• **INSTRUCTION**: Extend the passage below on where tech startups come from, writing on from its closing words "so they moved back to California."

• **PASSAGE SHOWN**:
Where do startups come from?

People constantly start businesses all over the world.  However, the majority of successful tech startups come from the United States, and more often than not, from Silicon Valley in Northern California.  There are a handful of other moderately strong tech communities in the United States (Boston and Seattle come to mind) but not in many other cities.  Try finding abundant startup resources almost anywhere else in the U.S. and you will come up short.

What about elsewhere in the industrialized world? There are certainly success stories out of Europe.  Take Skype, based in Europe, and sold to eBay for $2.6 Billion in September of 2005.  And I do have the sense that the European tech community is slowly growing stronger as time goes by.  That said, it is still much harder to start a business in Europe than Silicon Valley.  Here’s an anecdote: my friend tried to start an online education business related to language learning two years ago.  Her husband was working in the UK, so she attempted to start her business in London. She’s as passionate and bright as they come, but London simply wasn’t fertile enough ground for entrepreneurship so they moved back to California.

• **STORED DATA**:
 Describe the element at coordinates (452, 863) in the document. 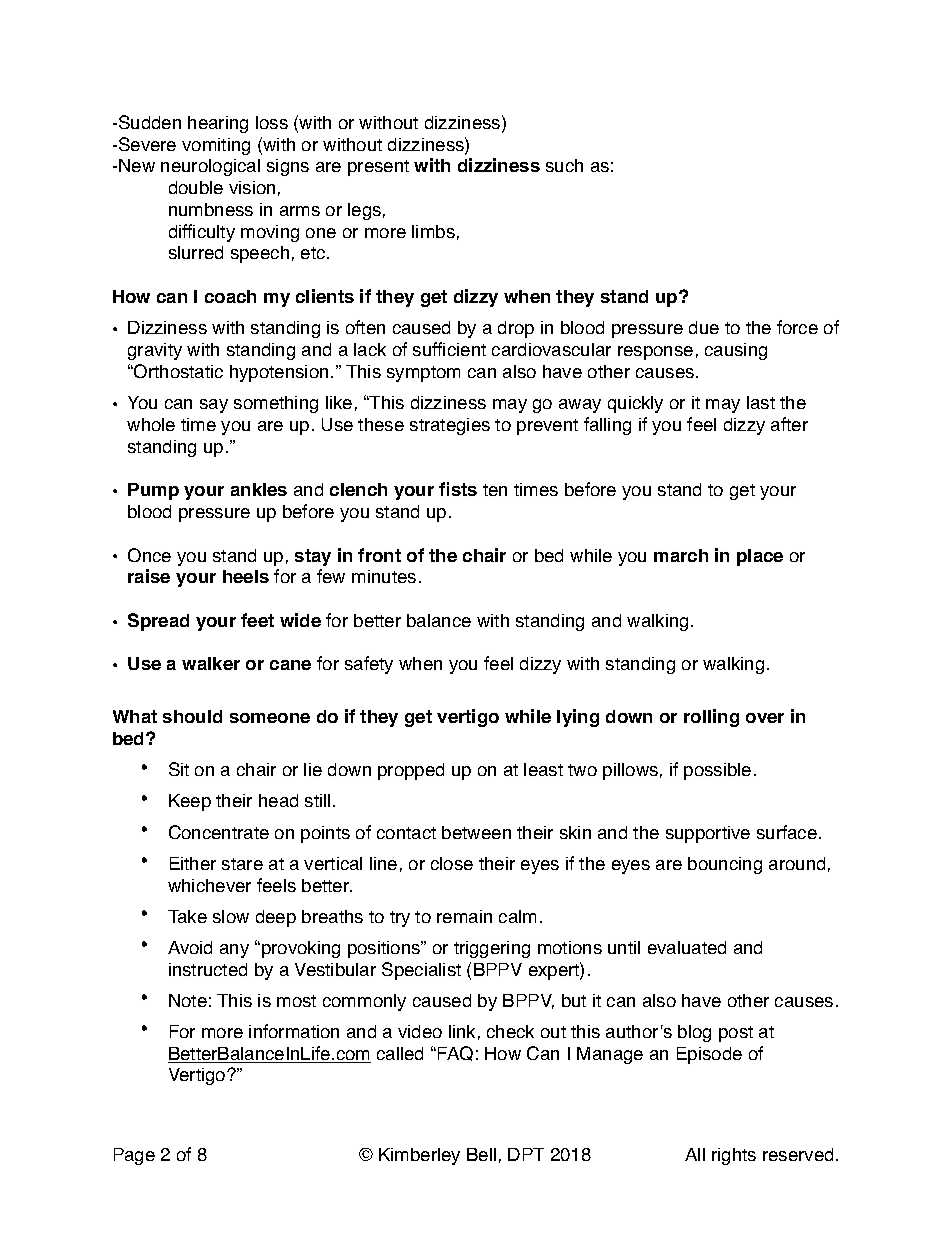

• **WRITTEN ANSWER**:
Truth be told, it is hard to start a tech startup in the best of circumstances.  Well-capitalized startups in Silicon Valley with stellar teams and patented technology fail all the time.  It’s even more difficult in the U.S. outside of Silicon Valley.  It’s harder yet in other parts of the industrialized world.  So imagine trying to start a company in the developing world, where startup resources seem to be most lacking!

Should potential entrepreneurs in the developing world give up and leave the launching of new ventures to the lucky residents of Silicon Valley?  NO!  While the barriers may be higher and the challenges more daunting, I believe that launching a startup in the developing world will become easier over time. My hope is that we start to see enormously successful tech startups emerging from all parts of the world. My hope is that the next Google or Facebook becomes as likely to be founded in your country as mine!  I believe this dream becomes more realistic as more people understand and grapple with the specific issues facing entrepreneurs in the developing world.  This blog is dedicated to the discussion of those issues.  Stay tuned!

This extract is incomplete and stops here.